Je pige mal cette évacuation de la question de la « lisibilité » du poème et en même
temps, dans le même mouvement, cette affirmation d’une articulation réelle au social et
au politique. Je ne comprends pas cette façon d’éthérer la langue en même temps qu’est
revendiquée une portée, une efficacité du poème, bref un engagement. C’est revenir à la
question simple : qui s’adresse à qui, et d’où ? Écrivant cela, je ne critique pas la
démarche : elle doit avoir son sens, c’est-à-dire son objectif et ses moyens adaptés.
Mais je m’interroge sur qui paie quoi, au bout. Le verbe « payer » fait sale, je sais.
Réaffirmer l’évidence : on ne lit ni n’écrit en dehors d’une situation précise. Vivre
prime : c’est peut-être heureux, tout dépend de vivre. Mais c’est un fait.
La poésie en s’écrivant crée continuellement sa propre poétique, en perpétuel travail.
Quand la théorie, dans un souci louable de compréhension, fixe, elle est déjà au moins
partiellement fausse, dépassée par le poème qui vient et outrepasse la théorie
précédente. La poétique ne pourrait donc s’occuper que des œuvres mortes, closes,
achevées, sans même être sûre de la validité définitive de ce qu’elle avance.
Un poète n’a donc pas à s’encombrer de cadre théorique, il doit écrire. Je ne sais pas ce
que sera mon poème avant d’avoir fini de l’écrire ; j’avance dans un mouvement que je
ne comprends qu’après coup, et encore pas totalement. Par contre, je connais mes
moyens, et sais quelle musique je veux entendre. Mon travail vise cela, tente de
s’ajuster au plus près de cette espèce de petite musique que j’ai en tête. Que tout poète
soit aussi un critique, c’est clair, et bien avant Baudelaire. Il ne peut y avoir œuvre sans
capacité d’autocritique, mais les critères de jugement sont flous, parfois informulés. On
se corrige par intuition bien plus que par une connaissance claire ; ce qu’on a écrit sonne faux, ne va pas, ne peut rester ainsi. On avance ainsi par tâtonnements, essais, sans idée
directrice à proprement parler, mais guidé par une volonté très forte de justesse. J’écris
au bout de moi, sans contrainte consciente, sans but sinon celui d’être le plus disponible
possible, pour que la force trouve d’elle-même sa forme. Si j’échoue à ce moment, je ne
pourrai récupérer le poème, même en y mettant toute mon énergie : il sera fichu, hors de
ma portée.
La situation est très différente lorsque je lis autrui, dans une distance qui facilite la prise
et l’analyse. Il y a peut-être aussi quelque chose de didactique dans cette démarche :
l’envie de donner envie de lire, en balisant mon trajet de lecture. Rien de cela pour mes
propres poèmes : si je vise une rencontre auteur / lecteur, elle reste muette, sans
explication. (p. 72-74)
JE TRAVAILLE ET JE VOIS, APRÈS
Extrait 1
Je travaille et je vois, après.
Je travaille sans voir – je vois parce que je travaille.
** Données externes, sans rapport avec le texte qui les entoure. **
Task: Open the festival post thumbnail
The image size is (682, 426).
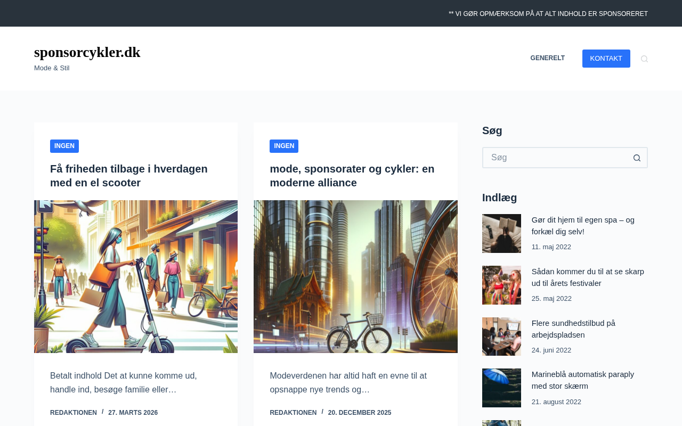Action: [x=501, y=285]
Je travaille. A force, je vois un peu, parfois. Il ne faut
pas en demander trop.
Extrême lenteur. Labour.
Je laboure et vois après ce qui a été retourné – terre,
ciel, morts, vifs, mots…
Labeur.
Je retourne toujours les mêmes mots ou peu s’en faut,
comme si j’avais besoin d’aller au bout de ça, comme
si je pouvais en finir.
Je pose le mot ciel, le mot sang : je le pose là, je l’aligne
et le laisse posé jusqu’à ce qu’il se défasse, pourrisse,
poudroie et ne laisse rien que cendre, poussière, sable
de ciel et de sang.
…
//Antoine EMAZ nous a quitté le dimanche 3 mars 2019.
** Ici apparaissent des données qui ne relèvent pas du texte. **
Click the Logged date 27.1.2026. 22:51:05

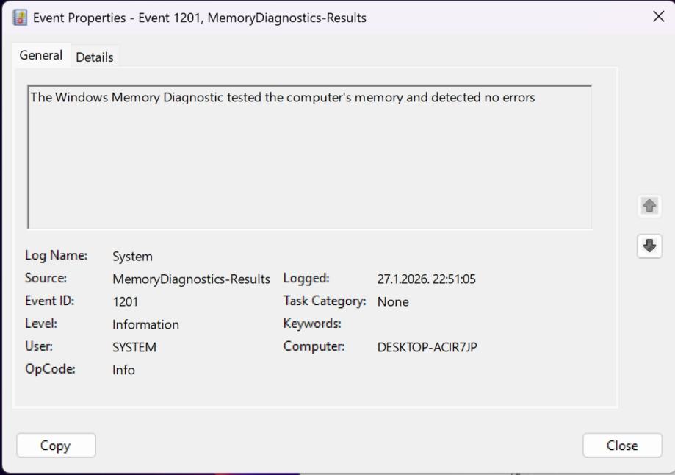(426, 279)
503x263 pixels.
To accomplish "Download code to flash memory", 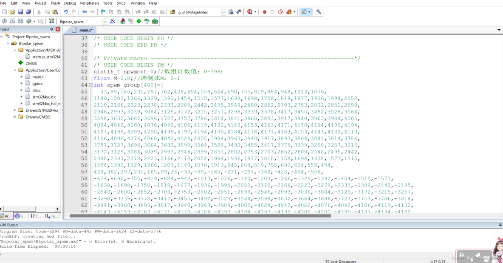I will coord(52,20).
Faire sens n’équivaut pas à avoir une signification, soit. Par contre, ce qui ne fait pas
sens n’a pas de signification ; je le saisis seulement comme un travail routinier du
signifiant. Il serait peut-être plus simple de dire que lorsque je ne comprends pas du tout
un poème (et je ne vois pas quelle honte il y aurait dans cet aveu d’un fait), il ne fait pas
sens pour moi sinon celui justement de ne pas faire sens. Mais on admettra facilement
mon droit de lecteur à ne pas lire cent pages pour me convaincre que là, dans ce livre, je
et seulement je n’ai rien à comprendre. Dix pages suffisent pour cela.
Par contre, ce que je comprends un peu, ce que je comprends assez, ce que je
comprends beaucoup, fait sens pour moi.
Entendre par « comprendre » ma capacité à entrer en écho, via le poème, avec une
expérience humaine. (p. 77-78)
Écrire, c’est peut-être risquer une parole en deçà de la question, avant ce qui deviendrait
question si l’on travaillait dans l’ordre de la pensée, peut-être. Saisir sans comprendre ?
La formulation ne va pas, mais ce qu’elle vise est juste. Il s’agit bien de saisir un
mouvement de vivre, comme un remous, une convulsion, un soubresaut, une tension
brusque… On ne localise pas forcément ce qui se passe, mais il y a bien cet essorage
brutal et sans mots. Le poème, alors, c’est tenter de voir. (p. 22)
Écrire, c’est peut-être risquer une parole en deçà de
la question, avant ce qui deviendrait question si l’on
travaillait dans l’ordre de la pensée, peut-être. Saisir
sans comprendre ? La formulation ne va pas, mais
ce qu’elle vise est juste.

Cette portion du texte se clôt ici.